start Source

Trying to sum up my year at BILT is a tricky one – it definitely feels like a tale of two halves. One full of optimism and endless possibilities, and the other full of Zoom calls and Owen’s buffering. Nonetheless it’s been an amazing experience, and I’ve met so many fantastic people throughout the university.
The Active, Learning Cookbook, supposed to be a quick task to get the ball rolling, ended up being my magnum opus, as the Best of Bristol and the BILT sustainability challenge were sadly cancelled and I had to turn my energy elsewhere. I’ve produced countless blogs with no respect for brevity or sometimes basic sentence structure, and interviewed amazing students and staff for the Humans of Bristol University series. But rather than list the jumble of wonderful things I’ve been able to do with BILT, I’ve tried to think about what I’ve learned about Active, Collaborative learning this year, and what I’d love to see happen in an active, collaborative future.
Active, collaborative learning needs to start from day one
It’s often a complaint levelled at academics that they are resistant to change, but students can be just as guilty. A lot of the stories I’ve heard of active or collaborative learning being received negatively have been from later years students, who have found a new teaching or assessment style being introduced so late into their studies disruptive. When the stakes are higher for assessment outcomes, students need to be able to use what they have learned already, and, even if it’s a better learning experience, being pushed out of your learning comfort zone can be anxiety-inducing.
That’s why it’s critical that more innovative teaching methods are introduced from the first couple of weeks students step on campus (or digitally step onto campus this year). The first few months are the uni telling students ‘this is what it’s going to be like’. It’s where they will develop the skills they need to succeed when their work starts to count towards their classification, and it’s their only real chance to take risks and fail. So if the first few months are just one-hour powerpoints, silent seminars and essays, they aren’t going to be able to make the most of it when in third year, they take a fantastic module which uses group projects, presentations and peer-assessment. If they’ve been working collaboratively, and taking an active role in their learning from the start, they’ll be more receptive to, and get more from active, collaborative learning in later years. And it’ll be a far more rewarding experience for lecturers that go out of their way to deliver a fantastic learning experience.
Active, collaborative learning isn’t for everyone
However, even if students are introduced to innovative teaching slowly, and from the start, that doesn’t mean every student is going to see their lecturer as their lord and saviour and nominate them for Best of Bristol and a Bristol Teaching Award. Students learn in tremendously different ways, which is something that has really been made apparent to me this year, and what works well for some just isn’t going to work for others, no matter how well it is introduced. It might just be the way we’re wired, it might be due to the education experiences we’ve had before uni, or more practical things, like needing to fit university around other responsibilities. Students also come to university with vastly different end-goals in mind and that’s going to affect what they engage with, and how much energy they are prepared to put into different activities.

end Source
start Information supplied

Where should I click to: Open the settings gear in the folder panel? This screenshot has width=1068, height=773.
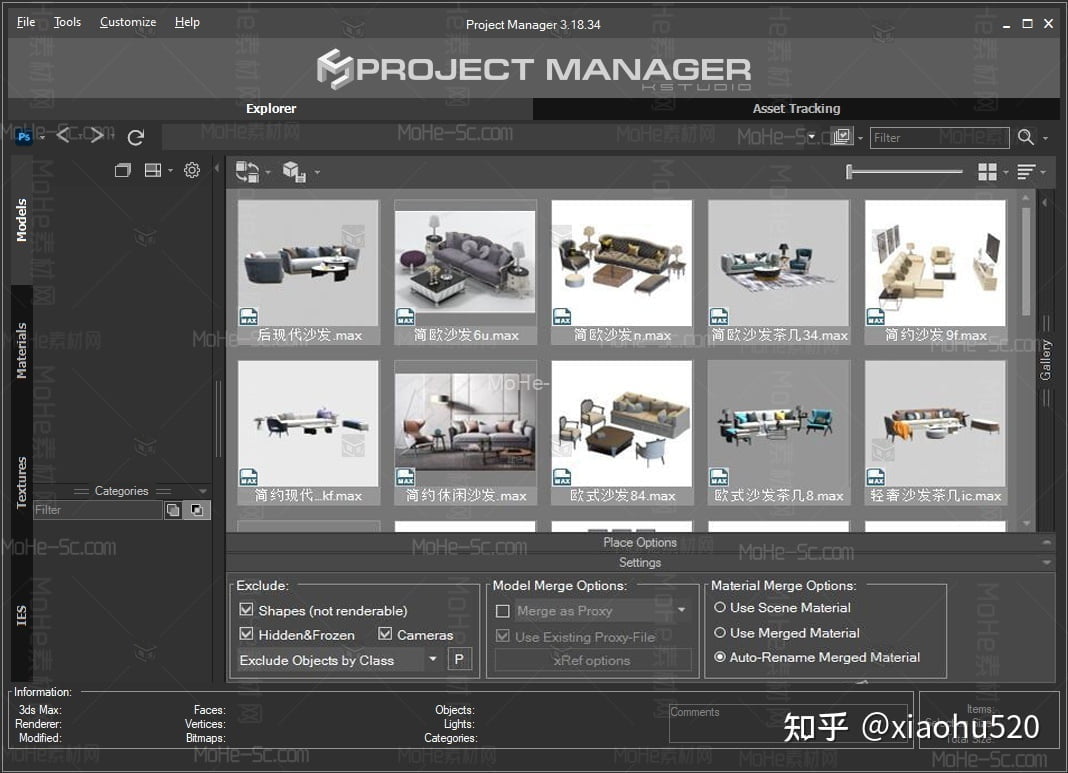click(x=192, y=171)
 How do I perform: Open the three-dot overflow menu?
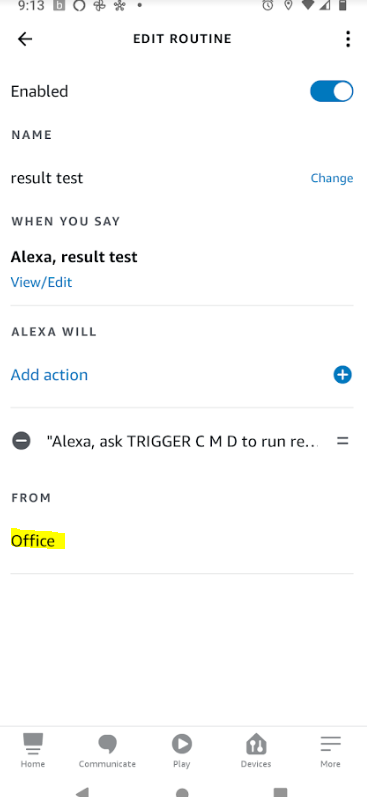(348, 39)
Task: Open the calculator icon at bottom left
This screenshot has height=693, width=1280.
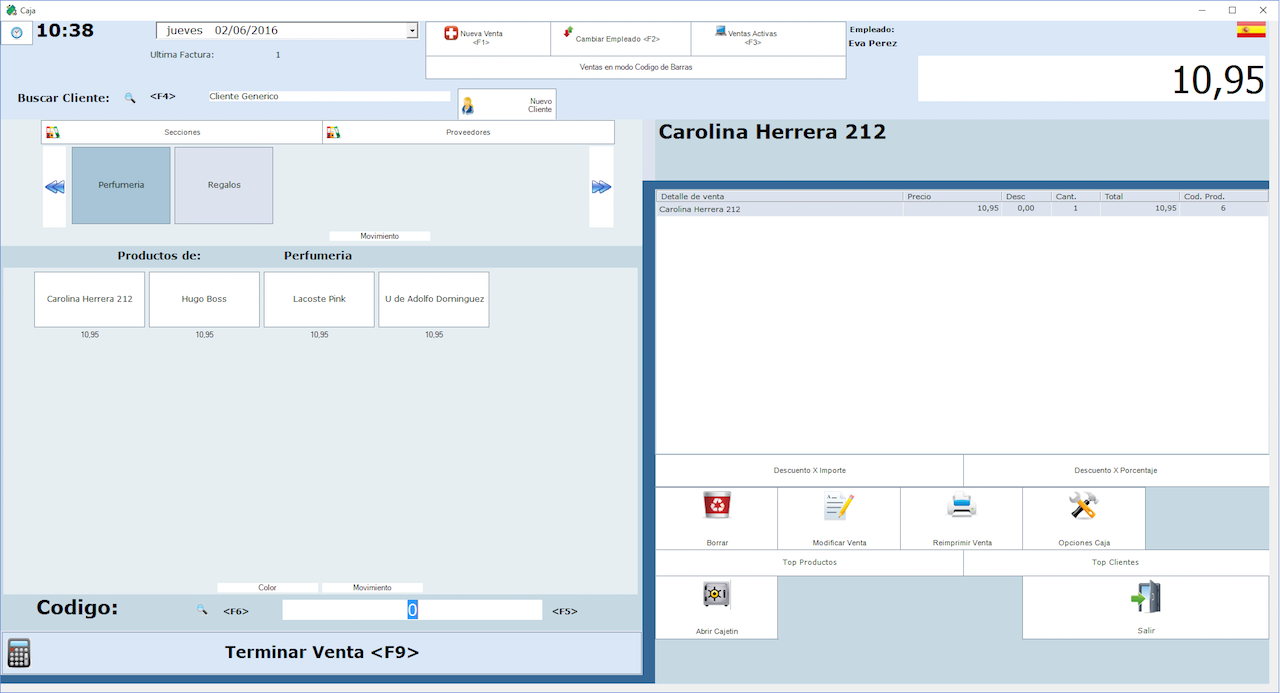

end Information supplied

● List of tasks
**A)** Echo the records from the line containing "How do I perform: Open" through the end of the records, keeping every line unchanged and leaving out the pictures.
**B)** Write what follows the last sentence of the reflection on active, collaborative learning.

● Solved problems
**A)**
 How do I perform: Open the three-dot overflow menu?
(348, 39)
Task: Open the calculator icon at bottom left
This screenshot has height=693, width=1280.

**B)**
So we just give up with active collaborative learning because it’s never going to please everyone, right? Tempting, for sure, but then I’ve rather wasted this year so perhaps there’s a better option. Optionality, in my opinion, is the way forward for almost all areas of teaching and assessment. Active, collaborative learning can be the paradigm for a course or module, but it should be possible for students to engage in their own way too. That might mean allowing students to contribute to group projects but without having to present to large groups, or using flipped lectures but allowing students to attend without participating if they aren’t comfortable. In the new digital-teaching era, with connectivity and technology issues prevalent for many students, it means finding ways to provide summaries and key information from discussions or other synchronous teaching so students that aren’t able to attend still gain value. Providing options is difficult and time-consuming, but bringing students into the discussion early, means you can figure out together what they do and don’t need. Students will need to learn to be flexible and adaptable to deal with the world of work after university but their courses need to be flexible and adaptable to work with their needs too.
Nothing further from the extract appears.